What you need to do: Pick out every line below that contains the word "Viewport", and copy each of those lines in full.

# start of Source data

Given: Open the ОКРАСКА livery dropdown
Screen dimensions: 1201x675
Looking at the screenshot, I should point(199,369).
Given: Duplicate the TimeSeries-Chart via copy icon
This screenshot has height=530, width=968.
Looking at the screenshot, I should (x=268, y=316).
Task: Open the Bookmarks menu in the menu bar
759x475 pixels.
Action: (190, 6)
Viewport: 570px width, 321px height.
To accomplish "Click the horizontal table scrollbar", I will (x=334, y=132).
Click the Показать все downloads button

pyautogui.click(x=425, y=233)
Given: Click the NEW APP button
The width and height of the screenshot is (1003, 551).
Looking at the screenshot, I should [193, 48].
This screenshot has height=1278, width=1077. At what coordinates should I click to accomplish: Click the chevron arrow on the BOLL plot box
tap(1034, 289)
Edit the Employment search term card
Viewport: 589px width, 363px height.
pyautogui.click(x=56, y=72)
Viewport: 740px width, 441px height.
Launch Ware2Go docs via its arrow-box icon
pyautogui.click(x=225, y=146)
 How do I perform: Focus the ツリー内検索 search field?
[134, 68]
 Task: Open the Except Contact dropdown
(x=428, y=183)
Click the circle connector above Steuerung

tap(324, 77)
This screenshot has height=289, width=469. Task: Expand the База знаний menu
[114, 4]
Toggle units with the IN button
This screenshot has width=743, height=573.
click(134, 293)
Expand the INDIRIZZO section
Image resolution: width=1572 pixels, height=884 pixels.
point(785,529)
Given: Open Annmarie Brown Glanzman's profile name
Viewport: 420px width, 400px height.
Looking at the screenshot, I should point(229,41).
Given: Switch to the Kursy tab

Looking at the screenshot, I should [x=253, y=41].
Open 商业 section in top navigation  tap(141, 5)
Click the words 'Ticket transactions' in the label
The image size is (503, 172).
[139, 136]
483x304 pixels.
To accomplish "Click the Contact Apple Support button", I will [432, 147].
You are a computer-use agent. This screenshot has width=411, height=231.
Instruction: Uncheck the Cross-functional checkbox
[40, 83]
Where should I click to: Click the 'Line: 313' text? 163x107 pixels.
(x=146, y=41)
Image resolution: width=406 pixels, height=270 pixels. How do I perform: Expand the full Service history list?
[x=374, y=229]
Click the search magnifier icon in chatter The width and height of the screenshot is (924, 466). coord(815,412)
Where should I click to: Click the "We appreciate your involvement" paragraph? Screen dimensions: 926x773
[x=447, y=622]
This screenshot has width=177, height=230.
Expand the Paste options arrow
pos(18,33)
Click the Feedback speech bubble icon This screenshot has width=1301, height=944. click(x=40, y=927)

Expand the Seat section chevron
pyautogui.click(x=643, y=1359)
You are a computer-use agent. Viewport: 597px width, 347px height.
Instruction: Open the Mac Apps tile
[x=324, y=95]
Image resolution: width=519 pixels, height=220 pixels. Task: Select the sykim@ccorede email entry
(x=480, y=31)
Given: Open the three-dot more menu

# end of Source data

Result of this task:
Viewport: 570px width, 321px height.
Viewport: 589px width, 363px height.
Viewport: 740px width, 441px height.
Viewport: 420px width, 400px height.
You are a computer-use agent. Viewport: 597px width, 347px height.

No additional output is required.